:: What you are asked to do ::
Each line from the one with "The image size is (837, 440)." through the last line below must be written out exactly. Do not copy pictures.

:: The input ::
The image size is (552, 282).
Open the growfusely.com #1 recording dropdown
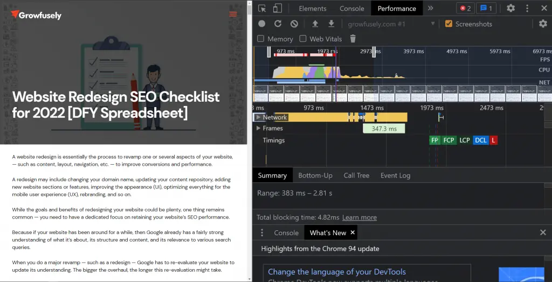(391, 24)
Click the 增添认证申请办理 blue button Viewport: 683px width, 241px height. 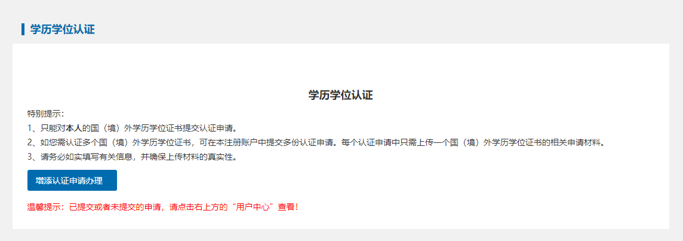(x=72, y=181)
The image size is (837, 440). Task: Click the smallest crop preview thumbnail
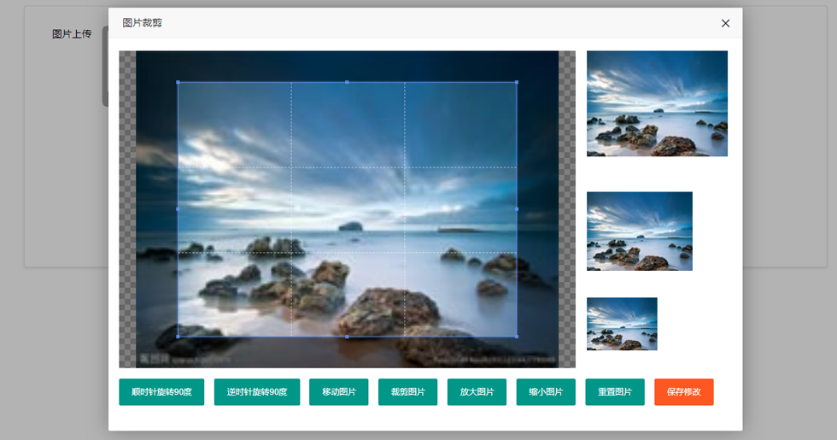click(622, 324)
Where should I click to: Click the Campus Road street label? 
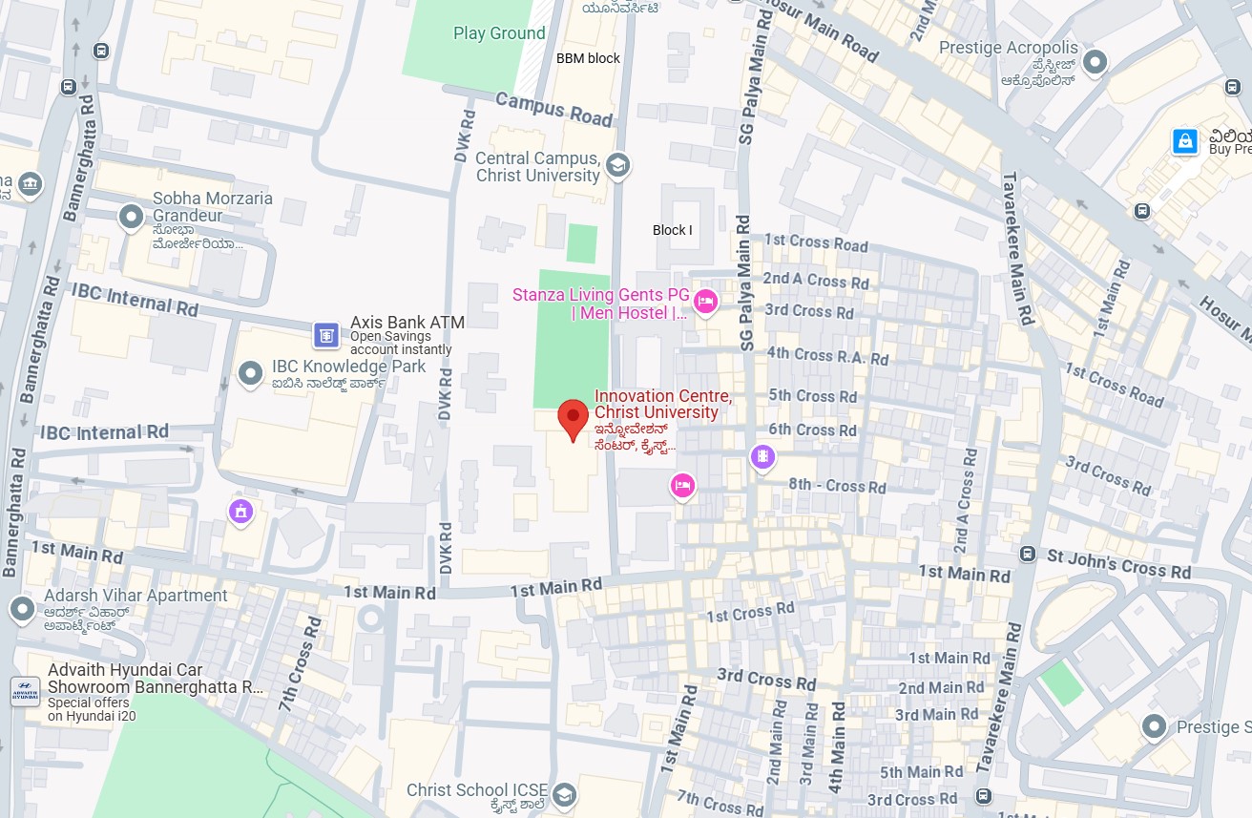(554, 110)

:: Task output ::
The image size is (837, 440). Task: Click the smallest crop preview thumbnail
click(622, 324)
Where should I click to: Click the Campus Road street label? 
(554, 110)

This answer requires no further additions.